Non-Asymptotic State and Disturbance Estimation for a Class of Triangular Nonlinear Systems using Modulating Functions

Abstract: Dynamical models are often corrupted by model uncertainties, external disturbances, and measurement noise. These factors affect the performance of model-based observers and as a result, affect the closed-loop performance. Therefore, it is critical to develop robust model-based estimators that reconstruct both the states and the model disturbances while mitigating the effect of measurement noise in order to ensure good system monitoring and closed-loop performance when designing controllers. In this article, a robust step by step non-asymptotic observer for triangular nonlinear systems for the joint estimation of the state and the disturbance is developed. The proposed approach provides a sequential estimation of the states and the disturbance in finite time using smooth modulating functions. The robustness of the proposed observer is both in the sense of model disturbances and measurement noise.

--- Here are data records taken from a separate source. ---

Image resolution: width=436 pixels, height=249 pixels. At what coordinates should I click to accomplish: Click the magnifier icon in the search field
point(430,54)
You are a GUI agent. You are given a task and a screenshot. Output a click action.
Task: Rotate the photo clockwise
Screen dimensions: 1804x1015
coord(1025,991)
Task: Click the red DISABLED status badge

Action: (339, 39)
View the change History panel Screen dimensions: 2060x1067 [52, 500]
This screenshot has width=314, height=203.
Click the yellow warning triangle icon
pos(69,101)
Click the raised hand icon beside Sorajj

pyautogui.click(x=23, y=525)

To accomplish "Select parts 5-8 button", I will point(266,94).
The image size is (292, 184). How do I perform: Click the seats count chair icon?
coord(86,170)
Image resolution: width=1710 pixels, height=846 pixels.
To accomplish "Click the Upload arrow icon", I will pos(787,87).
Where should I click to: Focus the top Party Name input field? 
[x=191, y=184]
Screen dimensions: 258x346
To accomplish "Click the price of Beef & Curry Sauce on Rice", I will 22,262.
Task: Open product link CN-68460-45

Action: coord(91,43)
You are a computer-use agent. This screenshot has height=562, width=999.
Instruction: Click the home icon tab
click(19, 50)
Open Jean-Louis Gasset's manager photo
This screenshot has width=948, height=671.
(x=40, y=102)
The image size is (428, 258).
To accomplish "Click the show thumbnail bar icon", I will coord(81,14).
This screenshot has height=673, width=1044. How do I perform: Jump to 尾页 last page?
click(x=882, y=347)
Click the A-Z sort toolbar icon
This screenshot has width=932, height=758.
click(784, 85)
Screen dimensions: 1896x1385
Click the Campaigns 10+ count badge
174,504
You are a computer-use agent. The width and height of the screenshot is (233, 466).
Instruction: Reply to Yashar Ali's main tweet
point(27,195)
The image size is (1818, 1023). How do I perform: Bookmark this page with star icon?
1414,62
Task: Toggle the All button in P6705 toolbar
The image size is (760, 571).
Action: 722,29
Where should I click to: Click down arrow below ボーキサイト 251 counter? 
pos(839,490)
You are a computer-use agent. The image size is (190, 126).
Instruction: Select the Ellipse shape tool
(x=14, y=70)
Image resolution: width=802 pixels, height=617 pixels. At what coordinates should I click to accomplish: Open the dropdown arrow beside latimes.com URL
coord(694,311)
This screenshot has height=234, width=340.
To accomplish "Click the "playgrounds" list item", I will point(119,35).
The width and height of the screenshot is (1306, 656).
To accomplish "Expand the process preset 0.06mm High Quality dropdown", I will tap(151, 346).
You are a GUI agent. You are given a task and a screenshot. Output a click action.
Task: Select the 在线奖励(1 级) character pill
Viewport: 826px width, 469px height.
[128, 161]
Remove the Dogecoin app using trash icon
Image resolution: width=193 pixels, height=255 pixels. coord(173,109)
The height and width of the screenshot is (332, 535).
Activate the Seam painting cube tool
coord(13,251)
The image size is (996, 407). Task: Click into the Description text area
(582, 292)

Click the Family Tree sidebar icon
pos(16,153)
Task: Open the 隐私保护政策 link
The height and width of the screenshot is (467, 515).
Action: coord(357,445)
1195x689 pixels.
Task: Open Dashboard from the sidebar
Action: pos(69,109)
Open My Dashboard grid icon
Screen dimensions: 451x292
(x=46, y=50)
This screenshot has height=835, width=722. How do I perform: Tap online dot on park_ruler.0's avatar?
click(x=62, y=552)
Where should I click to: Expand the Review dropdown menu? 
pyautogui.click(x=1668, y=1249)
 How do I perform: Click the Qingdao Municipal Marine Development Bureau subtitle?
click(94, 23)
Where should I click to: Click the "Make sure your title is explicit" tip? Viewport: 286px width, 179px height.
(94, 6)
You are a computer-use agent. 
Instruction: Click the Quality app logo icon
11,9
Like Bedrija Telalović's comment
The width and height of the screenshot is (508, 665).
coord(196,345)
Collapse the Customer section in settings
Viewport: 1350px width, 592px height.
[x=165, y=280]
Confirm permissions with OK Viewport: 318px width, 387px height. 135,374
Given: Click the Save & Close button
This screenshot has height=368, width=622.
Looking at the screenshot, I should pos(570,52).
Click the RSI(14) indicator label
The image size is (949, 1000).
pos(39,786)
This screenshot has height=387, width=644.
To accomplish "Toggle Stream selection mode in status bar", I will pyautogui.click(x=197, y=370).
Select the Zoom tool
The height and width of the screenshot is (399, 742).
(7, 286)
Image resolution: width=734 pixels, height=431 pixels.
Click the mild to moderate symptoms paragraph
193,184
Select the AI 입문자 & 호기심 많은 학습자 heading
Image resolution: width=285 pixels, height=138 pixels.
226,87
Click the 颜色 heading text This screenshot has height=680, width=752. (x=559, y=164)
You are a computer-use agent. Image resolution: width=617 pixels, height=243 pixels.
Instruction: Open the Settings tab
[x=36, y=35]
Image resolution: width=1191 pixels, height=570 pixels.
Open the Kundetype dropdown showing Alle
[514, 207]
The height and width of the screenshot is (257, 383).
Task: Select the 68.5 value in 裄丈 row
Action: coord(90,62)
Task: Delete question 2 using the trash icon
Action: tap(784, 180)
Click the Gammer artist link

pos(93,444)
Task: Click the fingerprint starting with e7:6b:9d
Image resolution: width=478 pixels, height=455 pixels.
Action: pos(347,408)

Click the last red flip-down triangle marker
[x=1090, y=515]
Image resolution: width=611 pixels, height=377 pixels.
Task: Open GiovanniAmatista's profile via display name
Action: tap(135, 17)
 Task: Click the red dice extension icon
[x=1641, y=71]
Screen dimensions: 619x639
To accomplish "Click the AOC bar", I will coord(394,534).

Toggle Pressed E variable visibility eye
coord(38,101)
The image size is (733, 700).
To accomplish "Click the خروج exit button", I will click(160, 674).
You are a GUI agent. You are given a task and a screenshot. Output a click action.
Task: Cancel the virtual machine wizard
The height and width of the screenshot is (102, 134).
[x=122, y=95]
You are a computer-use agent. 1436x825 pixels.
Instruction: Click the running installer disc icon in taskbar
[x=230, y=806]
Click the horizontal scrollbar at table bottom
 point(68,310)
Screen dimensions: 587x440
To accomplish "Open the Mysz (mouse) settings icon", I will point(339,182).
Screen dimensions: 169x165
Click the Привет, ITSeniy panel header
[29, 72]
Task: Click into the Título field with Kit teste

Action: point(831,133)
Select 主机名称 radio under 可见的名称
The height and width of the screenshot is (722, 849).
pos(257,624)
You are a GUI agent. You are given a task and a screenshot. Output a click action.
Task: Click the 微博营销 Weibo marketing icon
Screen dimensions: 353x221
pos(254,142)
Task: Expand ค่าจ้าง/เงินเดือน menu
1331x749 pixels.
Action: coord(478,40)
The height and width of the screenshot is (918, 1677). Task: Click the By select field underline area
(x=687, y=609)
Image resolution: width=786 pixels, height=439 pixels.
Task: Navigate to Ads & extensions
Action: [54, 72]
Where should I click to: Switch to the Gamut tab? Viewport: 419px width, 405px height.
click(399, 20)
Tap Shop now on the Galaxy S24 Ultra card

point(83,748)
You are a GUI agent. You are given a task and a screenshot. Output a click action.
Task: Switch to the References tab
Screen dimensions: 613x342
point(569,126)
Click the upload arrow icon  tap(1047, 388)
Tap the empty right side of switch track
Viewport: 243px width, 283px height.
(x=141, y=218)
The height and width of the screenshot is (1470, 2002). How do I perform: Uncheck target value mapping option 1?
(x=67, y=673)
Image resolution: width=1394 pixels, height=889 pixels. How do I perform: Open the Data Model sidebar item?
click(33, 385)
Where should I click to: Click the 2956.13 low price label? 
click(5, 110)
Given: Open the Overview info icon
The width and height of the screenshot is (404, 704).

In fact, the structure of triangular systems combined with the modulating function-based method allows the estimation of the states independently of model disturbances and the integral operator involved in the modulating function-based method mitigates the noise. Additionally, the modulating function method shifts the derivative from the noisy output to the smooth modulating function which strengthens its robustness properties. The applicability of the proposed modulating function-based estimator is illustrated in numerical simulations and compared to a second-order sliding mode super twisting observer under different measurement noise levels.